Output, word for word, the lines of this listing that fall between the line with "Task: Click the redo arrow icon" and the line with "Click the TOPSTEP-PRACT", counting both of those lines, and no others.

==== INPUT DATA

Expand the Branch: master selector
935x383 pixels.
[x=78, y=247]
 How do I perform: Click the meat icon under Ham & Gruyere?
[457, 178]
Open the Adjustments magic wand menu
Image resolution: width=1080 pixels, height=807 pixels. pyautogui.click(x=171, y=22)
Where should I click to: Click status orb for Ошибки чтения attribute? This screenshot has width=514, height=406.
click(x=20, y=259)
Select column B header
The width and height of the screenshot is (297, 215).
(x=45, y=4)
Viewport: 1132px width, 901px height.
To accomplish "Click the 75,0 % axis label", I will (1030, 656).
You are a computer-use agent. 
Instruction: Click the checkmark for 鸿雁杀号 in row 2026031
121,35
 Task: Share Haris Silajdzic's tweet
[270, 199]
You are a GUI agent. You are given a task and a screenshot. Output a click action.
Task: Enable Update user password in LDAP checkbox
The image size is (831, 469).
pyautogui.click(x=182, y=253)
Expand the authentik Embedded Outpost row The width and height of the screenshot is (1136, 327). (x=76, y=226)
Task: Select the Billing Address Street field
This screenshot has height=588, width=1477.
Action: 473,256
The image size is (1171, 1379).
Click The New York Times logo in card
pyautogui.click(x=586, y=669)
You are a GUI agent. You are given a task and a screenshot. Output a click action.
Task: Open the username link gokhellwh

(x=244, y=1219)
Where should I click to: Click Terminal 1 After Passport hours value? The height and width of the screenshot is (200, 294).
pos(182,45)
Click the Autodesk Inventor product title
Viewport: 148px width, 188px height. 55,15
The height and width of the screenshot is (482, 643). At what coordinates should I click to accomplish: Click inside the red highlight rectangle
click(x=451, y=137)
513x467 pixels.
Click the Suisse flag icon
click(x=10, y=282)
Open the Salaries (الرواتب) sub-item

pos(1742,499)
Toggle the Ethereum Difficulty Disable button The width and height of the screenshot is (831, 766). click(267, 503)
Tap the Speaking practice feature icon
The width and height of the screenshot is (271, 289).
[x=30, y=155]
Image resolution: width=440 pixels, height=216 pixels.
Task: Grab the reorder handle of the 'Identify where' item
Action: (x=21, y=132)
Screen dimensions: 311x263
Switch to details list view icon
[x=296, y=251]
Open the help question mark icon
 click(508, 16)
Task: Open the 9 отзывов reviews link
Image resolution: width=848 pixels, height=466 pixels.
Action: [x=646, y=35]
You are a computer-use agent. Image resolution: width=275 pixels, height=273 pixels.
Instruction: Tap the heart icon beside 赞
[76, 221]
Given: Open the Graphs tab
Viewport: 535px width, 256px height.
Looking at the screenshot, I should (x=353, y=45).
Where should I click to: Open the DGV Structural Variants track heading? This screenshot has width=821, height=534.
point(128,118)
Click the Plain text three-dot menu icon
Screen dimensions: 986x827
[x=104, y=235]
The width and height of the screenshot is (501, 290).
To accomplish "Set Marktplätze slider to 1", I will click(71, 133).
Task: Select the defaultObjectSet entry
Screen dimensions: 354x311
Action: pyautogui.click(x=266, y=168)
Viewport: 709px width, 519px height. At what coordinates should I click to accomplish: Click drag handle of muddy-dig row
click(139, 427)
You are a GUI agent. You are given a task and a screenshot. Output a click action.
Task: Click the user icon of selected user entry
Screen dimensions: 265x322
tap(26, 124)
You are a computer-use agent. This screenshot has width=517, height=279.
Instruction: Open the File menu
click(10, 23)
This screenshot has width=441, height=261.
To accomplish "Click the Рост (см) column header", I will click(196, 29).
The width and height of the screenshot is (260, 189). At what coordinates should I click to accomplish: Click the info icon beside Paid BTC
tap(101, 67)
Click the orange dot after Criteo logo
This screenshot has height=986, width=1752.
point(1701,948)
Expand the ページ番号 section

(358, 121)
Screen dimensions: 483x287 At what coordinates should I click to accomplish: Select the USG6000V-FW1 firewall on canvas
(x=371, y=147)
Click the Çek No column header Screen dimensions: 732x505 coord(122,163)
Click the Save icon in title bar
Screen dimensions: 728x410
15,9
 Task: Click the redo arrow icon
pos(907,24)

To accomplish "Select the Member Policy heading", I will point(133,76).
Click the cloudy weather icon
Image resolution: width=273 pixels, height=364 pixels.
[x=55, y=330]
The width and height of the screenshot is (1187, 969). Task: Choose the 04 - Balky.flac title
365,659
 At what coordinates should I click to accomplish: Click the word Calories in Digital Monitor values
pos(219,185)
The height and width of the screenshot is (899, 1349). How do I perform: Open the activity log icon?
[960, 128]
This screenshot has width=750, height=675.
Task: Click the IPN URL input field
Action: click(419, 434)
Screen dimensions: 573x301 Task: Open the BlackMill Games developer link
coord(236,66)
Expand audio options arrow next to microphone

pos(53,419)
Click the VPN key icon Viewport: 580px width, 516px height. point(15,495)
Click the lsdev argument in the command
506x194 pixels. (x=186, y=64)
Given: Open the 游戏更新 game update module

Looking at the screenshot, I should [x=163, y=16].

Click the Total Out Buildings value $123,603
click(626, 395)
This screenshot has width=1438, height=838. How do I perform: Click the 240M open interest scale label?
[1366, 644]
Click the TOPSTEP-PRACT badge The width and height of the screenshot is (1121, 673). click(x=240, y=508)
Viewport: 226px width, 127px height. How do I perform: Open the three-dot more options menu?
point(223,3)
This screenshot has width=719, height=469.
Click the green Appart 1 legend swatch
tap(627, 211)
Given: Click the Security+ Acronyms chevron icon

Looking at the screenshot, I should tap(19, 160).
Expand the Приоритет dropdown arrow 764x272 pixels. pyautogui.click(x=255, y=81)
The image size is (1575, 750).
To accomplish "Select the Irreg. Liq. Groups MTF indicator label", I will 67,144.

========

• TASK OUTPUT:
 Task: Click the redo arrow icon
pos(907,24)

To accomplish "Select the Member Policy heading", I will point(133,76).
Click the cloudy weather icon
Image resolution: width=273 pixels, height=364 pixels.
[x=55, y=330]
The width and height of the screenshot is (1187, 969). Task: Choose the 04 - Balky.flac title
365,659
 At what coordinates should I click to accomplish: Click the word Calories in Digital Monitor values
pos(219,185)
The height and width of the screenshot is (899, 1349). How do I perform: Open the activity log icon?
[960, 128]
This screenshot has width=750, height=675.
Task: Click the IPN URL input field
Action: click(419, 434)
Screen dimensions: 573x301 Task: Open the BlackMill Games developer link
coord(236,66)
Expand audio options arrow next to microphone

pos(53,419)
Click the VPN key icon Viewport: 580px width, 516px height. point(15,495)
Click the lsdev argument in the command
506x194 pixels. (x=186, y=64)
Given: Open the 游戏更新 game update module

Looking at the screenshot, I should [x=163, y=16].

Click the Total Out Buildings value $123,603
click(626, 395)
This screenshot has width=1438, height=838. How do I perform: Click the 240M open interest scale label?
[1366, 644]
Click the TOPSTEP-PRACT badge The width and height of the screenshot is (1121, 673). click(x=240, y=508)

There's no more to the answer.